Contractors such as United were especially busy donating to Real PAC. About half of the money taken in came from companies or individuals who do business with the state.
One, WellCare, was listed as contributing $50,000 to the committee on the same day that a Medicaid official said the state planned to extend the company’s contract through 2016. Officials said the decision had been made well before that.
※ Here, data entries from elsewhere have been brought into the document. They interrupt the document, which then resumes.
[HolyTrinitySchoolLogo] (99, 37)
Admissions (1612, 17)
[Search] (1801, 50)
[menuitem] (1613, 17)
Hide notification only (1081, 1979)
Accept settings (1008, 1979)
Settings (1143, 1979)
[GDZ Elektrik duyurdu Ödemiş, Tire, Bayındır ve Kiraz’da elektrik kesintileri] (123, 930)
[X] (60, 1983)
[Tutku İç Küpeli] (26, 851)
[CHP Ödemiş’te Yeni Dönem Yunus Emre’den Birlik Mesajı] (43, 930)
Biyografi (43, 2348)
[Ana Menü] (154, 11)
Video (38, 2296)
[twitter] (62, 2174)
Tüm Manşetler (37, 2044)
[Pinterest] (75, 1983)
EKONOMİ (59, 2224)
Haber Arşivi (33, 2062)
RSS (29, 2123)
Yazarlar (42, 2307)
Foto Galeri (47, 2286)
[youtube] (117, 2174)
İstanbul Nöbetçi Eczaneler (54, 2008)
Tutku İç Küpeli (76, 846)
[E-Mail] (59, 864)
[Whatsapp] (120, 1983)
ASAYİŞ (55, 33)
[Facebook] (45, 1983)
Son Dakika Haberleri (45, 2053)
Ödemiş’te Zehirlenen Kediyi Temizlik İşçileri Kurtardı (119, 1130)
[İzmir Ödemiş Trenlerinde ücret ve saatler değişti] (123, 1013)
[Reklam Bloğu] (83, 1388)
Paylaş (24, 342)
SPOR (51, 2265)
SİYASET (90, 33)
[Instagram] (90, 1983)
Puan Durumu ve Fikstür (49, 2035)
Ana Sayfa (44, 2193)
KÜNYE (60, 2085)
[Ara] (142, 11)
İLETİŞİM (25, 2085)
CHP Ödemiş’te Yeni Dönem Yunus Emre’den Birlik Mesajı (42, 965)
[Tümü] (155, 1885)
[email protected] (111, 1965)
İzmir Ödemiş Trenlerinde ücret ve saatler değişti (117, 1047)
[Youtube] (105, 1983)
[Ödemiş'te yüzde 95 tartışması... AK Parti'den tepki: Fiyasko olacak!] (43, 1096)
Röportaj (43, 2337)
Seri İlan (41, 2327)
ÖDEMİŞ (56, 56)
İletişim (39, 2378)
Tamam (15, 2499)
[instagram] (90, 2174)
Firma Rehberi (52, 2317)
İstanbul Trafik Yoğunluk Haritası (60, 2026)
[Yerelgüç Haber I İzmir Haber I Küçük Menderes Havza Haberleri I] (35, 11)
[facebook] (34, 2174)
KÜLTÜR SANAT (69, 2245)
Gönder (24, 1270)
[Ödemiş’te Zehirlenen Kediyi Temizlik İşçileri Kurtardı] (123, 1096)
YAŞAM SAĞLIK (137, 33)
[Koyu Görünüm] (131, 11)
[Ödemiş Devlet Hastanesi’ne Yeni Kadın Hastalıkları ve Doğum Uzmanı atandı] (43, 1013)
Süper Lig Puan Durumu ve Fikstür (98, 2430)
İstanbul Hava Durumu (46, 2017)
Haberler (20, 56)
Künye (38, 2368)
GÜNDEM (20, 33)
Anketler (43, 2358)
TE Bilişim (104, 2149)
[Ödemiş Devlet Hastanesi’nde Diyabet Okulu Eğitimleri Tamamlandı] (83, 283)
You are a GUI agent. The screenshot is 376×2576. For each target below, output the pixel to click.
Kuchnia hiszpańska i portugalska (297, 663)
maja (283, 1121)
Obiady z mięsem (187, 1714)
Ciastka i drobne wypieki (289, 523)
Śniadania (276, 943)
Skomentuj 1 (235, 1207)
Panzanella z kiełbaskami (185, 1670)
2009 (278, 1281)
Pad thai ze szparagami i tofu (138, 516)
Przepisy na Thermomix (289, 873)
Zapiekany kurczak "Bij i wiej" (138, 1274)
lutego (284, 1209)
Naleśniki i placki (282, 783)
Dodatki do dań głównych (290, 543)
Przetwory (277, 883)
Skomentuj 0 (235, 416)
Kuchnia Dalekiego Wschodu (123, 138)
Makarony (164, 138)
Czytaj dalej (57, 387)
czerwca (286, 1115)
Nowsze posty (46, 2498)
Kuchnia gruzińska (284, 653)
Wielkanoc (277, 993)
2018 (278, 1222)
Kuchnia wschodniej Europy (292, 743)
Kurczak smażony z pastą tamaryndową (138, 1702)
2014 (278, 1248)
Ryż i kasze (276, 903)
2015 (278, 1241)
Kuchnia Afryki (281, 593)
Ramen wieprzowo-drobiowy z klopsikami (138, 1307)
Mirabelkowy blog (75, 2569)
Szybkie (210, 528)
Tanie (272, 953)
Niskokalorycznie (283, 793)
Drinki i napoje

Audit reports show WellCare was paid about $7.3 billion for services from 2010 to 2014.
WellCare officials said the company and its executives have contributed about $164,000 to Deal’s campaigns and committees supporting his agenda.
“Health care is a critical issue facing our country,” said Elizabeth Goodman, the vice president for public policy and government affairs at WellCare. “It is important for WellCare to be engaged in the health care policy debate and in the affairs that shape its policy.
“WellCare also voluntarily adopted a full disclosure policy and publicly reports all political contributions on our website, above and beyond the requirements of state and federal law.”
UnitedHealthcare, which received the most payments from the state over the five years the AJC studied, contributed at least $72,800 to Deal campaigns and his PAC. UnitedHealthcare officials declined to comment.
Paul, who used to lobby for Georgia’s politically powerful nursing home industry, said a lot of businesses feel like giving to politicians is merely a necessary expense.
“I have gotten contributions from people who do business with the city, but I don’t pay that much attention to that sort of thing,” he said. “They want to make sure they have the ability to go in and state their case, they want to be able to go in and be heard.”
But he added, “I don’t think many politicians, when they are setting their schedule up, go back and look at their contribution forms.”